TALLAHASSEE (CBSMiami/NSF) — A federal judge put off acting on a request by Florida to find that the Centers for Disease Control and Prevention violated an injunction against pandemic-related restrictions on the cruise-ship industry.
The decision Monday by U.S. District Judge Steven Merryday came after a flurry of legal activity that started Friday when a federal appeals court blocked restrictions that the CDC had imposed on the industry because of COVID-19. The appeals court kept in place a preliminary injunction that Merryday issued against the CDC last month.
On Saturday, Florida Attorney General Ashley Moody’s office filed a motion asking Merryday to find that the CDC had violated the injunction and suggested that the CDC was in contempt of court. That motion was based on a letter that the CDC sent Friday to the cruise-ship industry after the appeals court ruling.
But CDC attorneys fired back Sunday, describing as “baseless” the state’s arguments that the federal health agency violated the injunction. Merryday issued an order Monday saying that for “a time, the disposition of Florida’s motion is deferred.”
The wrangling came in a battle that has drawn national attention as Moody and Gov. Ron DeSantis argued the CDC overstepped its legal authority in imposing restrictions on the cruise-ship industry — a position Merryday agreed with in the preliminary injunction.
The case focuses heavily on what is known as a “conditional sailing order,” which the CDC issued in October. The conditional sailing order included a phased approach to resuming cruising during the pandemic, with ship operators needing to meet a series of requirements.
After Friday’s ruling by a panel of the 11th U.S. Circuit Court of Appeals, the CDC sent a letter to the cruise industry saying that the conditional sailing order and related measures had become “nonbinding recommendations” because of the injunction.
The letter requested that cruise-ship operators inform the CDC about ships that voluntarily comply with the conditional sailing order. Also, the letter outlined requirements for ships that do not voluntarily comply, including requirements about inspections and reporting illnesses or deaths.
In addition, ships not voluntarily complying would be designated as “gray” under a CDC color-coding system, the letter said.
“This means that CDC cannot confirm that the cruise ship operator’s health and safety protocols align with CDC’s standards for protecting passengers, crew, port personnel and communities against the public health risks posed by COVID-19,” the letter said.

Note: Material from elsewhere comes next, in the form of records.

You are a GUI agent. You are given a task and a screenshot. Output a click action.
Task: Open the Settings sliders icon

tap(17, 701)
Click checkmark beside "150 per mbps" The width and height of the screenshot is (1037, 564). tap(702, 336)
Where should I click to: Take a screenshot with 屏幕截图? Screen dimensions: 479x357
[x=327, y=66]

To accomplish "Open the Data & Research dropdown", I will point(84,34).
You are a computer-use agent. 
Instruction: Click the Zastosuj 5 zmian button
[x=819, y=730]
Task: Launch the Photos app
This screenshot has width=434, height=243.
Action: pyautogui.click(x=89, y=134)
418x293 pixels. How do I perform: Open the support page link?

In asking Merryday to find that the CDC was in violation of the injunction, attorneys in Moody’s office accused the federal agency of trying to “coerce” the cruise industry to comply with the conditional sailing order.

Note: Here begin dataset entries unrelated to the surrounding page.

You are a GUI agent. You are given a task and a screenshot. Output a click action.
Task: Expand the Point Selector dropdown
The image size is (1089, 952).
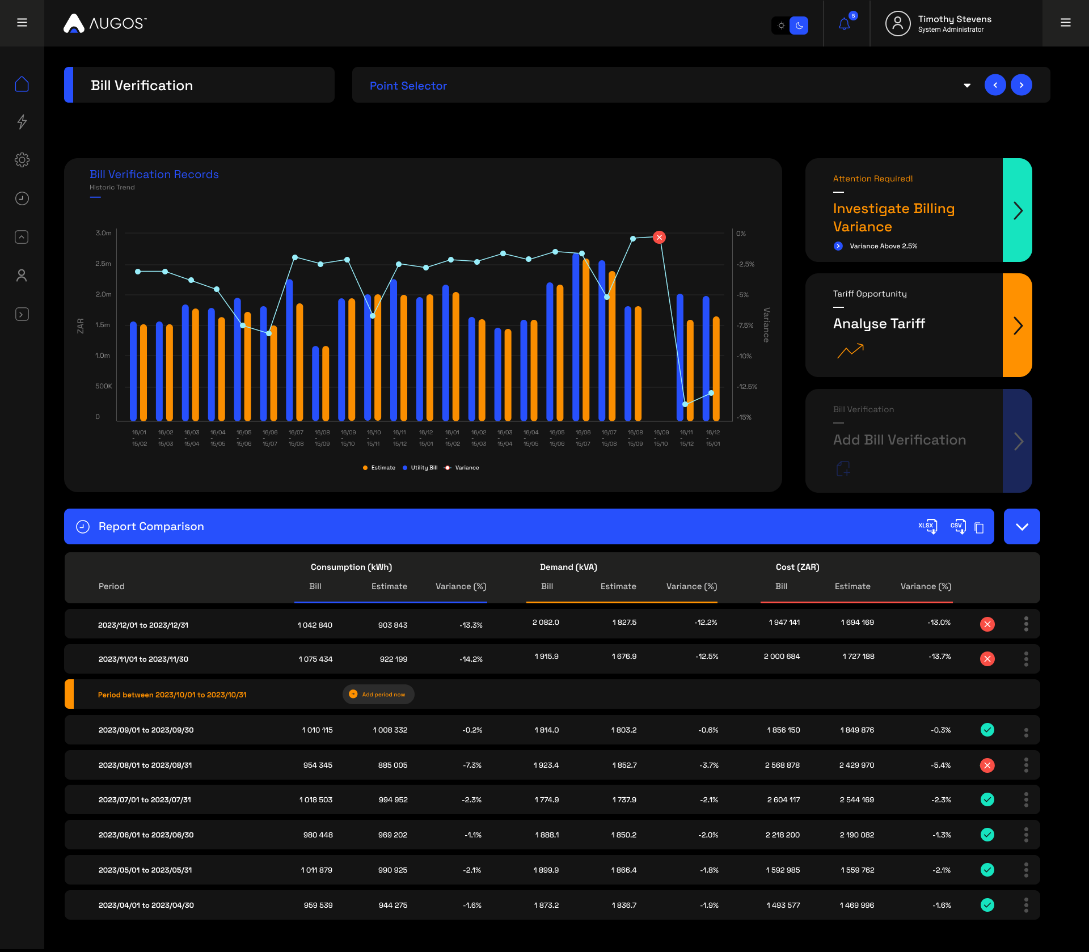pyautogui.click(x=969, y=85)
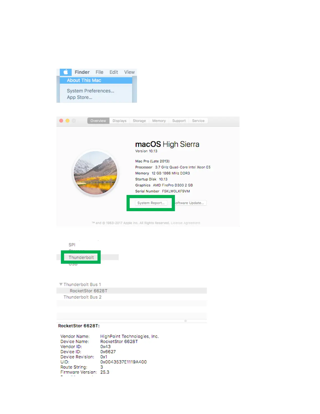Select the RocketStor 6628T device row
This screenshot has width=320, height=414.
click(132, 291)
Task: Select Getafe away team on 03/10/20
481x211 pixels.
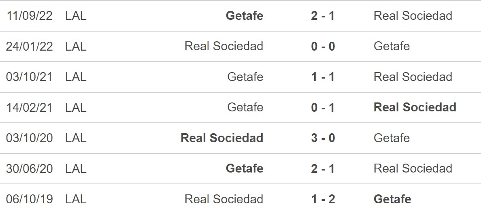Action: pyautogui.click(x=392, y=138)
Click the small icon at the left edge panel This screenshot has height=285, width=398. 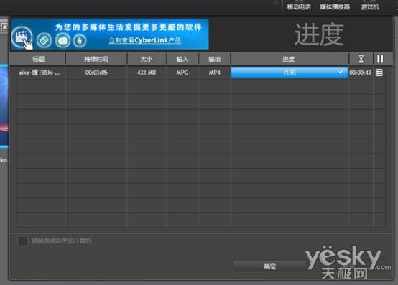(x=4, y=27)
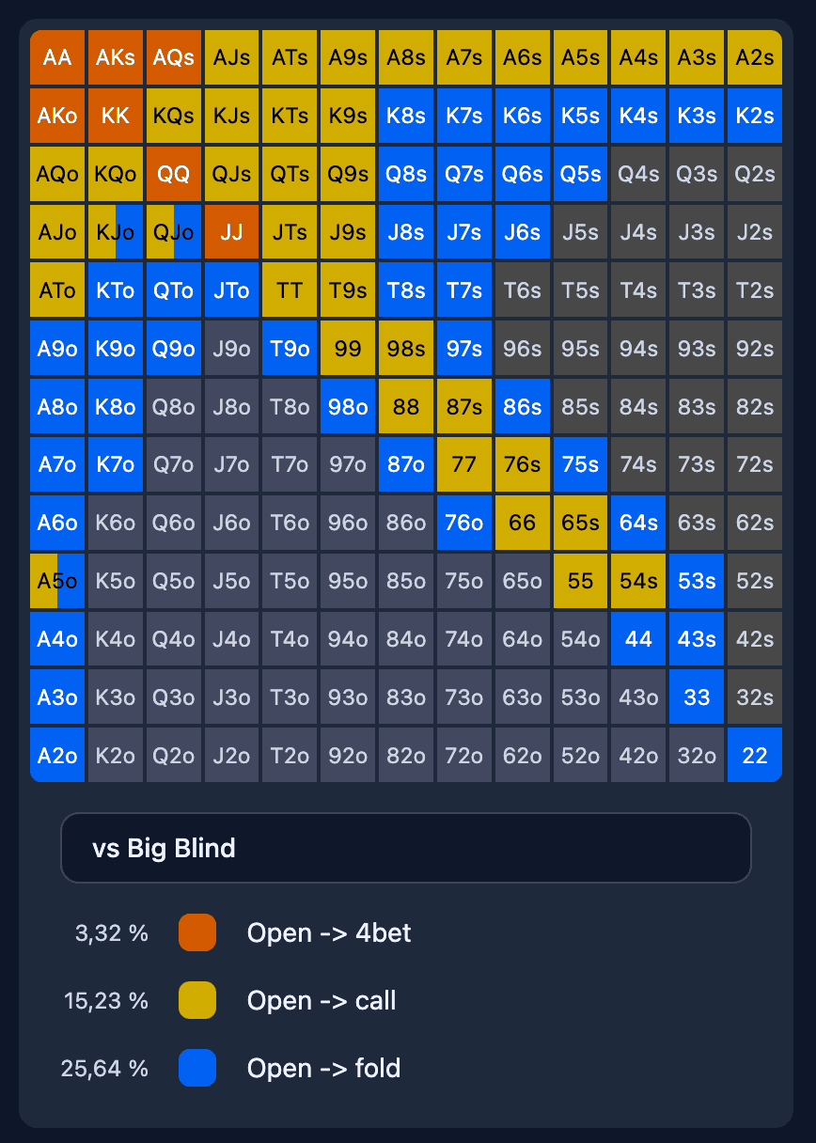Select the QQ cell in the grid
The width and height of the screenshot is (816, 1143).
pos(173,174)
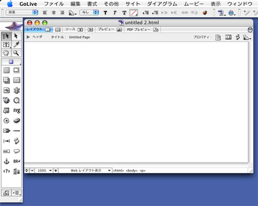Insert an SVG object
This screenshot has height=206, width=258.
(x=17, y=110)
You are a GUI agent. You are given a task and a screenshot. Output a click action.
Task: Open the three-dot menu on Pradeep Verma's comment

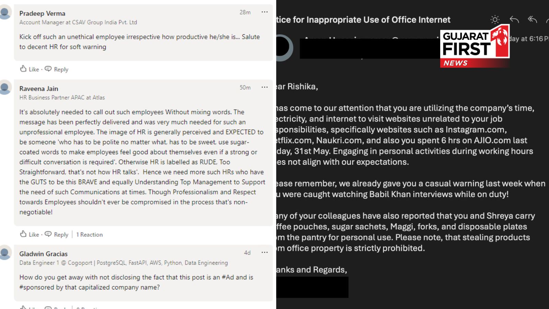coord(265,12)
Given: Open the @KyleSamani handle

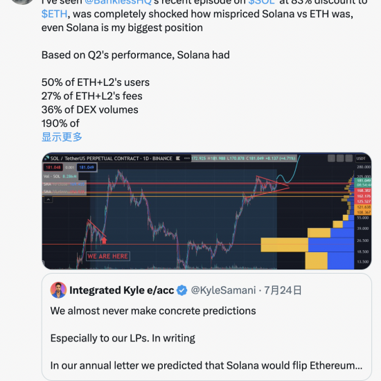Looking at the screenshot, I should pyautogui.click(x=223, y=290).
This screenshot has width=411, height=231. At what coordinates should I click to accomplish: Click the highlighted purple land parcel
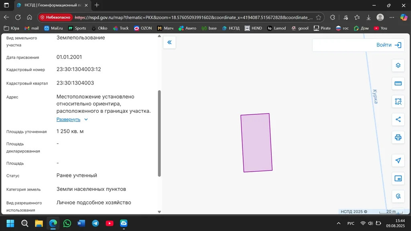256,143
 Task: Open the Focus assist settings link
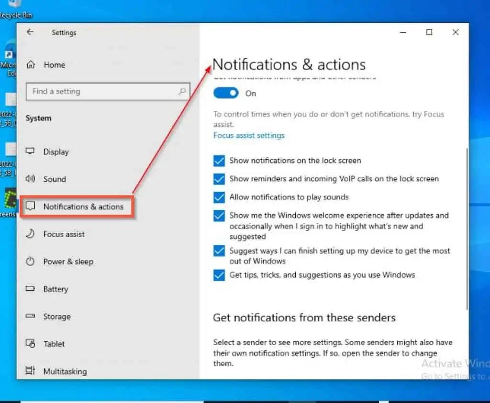[x=249, y=135]

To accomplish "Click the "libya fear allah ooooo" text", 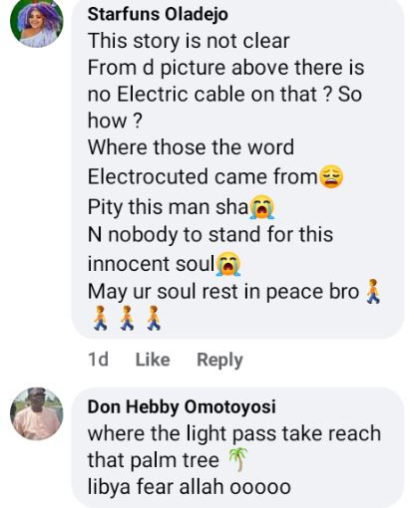I will (x=190, y=487).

“First, the federal government cannot avoid injunctions issued by federal courts by claiming the enjoined requirements are now ‘voluntary,’ and then threatening new government enforcement against those who refuse to ‘voluntarily’ comply, but not those who agree to voluntarily comply,” the state’s motion said. “To hold otherwise would provide a roadmap for the executive branch — in all or nearly all cases — to avoid the checks and balances provided by the judiciary, a central feature of our constitutional republic.”
But in a 10-page document filed Sunday, the CDC said it had complied with the injunction.
“Since the injunction became effective on July 23, CDC has not enforced the CSO (conditional sailing order) or any such later measures against any such cruise ship,” federal attorneys wrote. “Florida does not and cannot contend otherwise. The injunction did not prohibit cruise industry operators from continuing to follow the CSO and technical guidance voluntarily, in collaboration with the CDC. Ship operators may well conclude that there are business advantages to continuing that collaboration, which allows CDC personnel to assist cruise ship operators in preventing and containing outbreaks onboard.”
In his decision about deferral, Merryday wrote that the state’s motion seems to “anticipate a violation that has not occurred and that might not occur.”
Merryday said the state could provide additional information if the CDC violates the injunction, “including a violation effected by any pattern of vexatious, harassing, coercive, discriminatory, bad faith, or retaliatory conduct that amounts in effect to CDC’s undertaking to enforce a matter that CDC is enjoined from enforcing or undertaking to punish, harass, or retaliate against a ship operator for not voluntarily complying with the conditional sailing order, the … letter or a later message from CDC directed to a similar end.”
After Merryday issued the injunction last month against the restrictions, the CDC appealed to the Atlanta-based appeals court. As part of that, the CDC asked for a stay of the injunction until the appeals court could consider the underlying issues in the case.
A three-judge panel initially granted a stay of the injunction but then reversed course Friday and denied the stay. That put Merryday’s injunction into effect.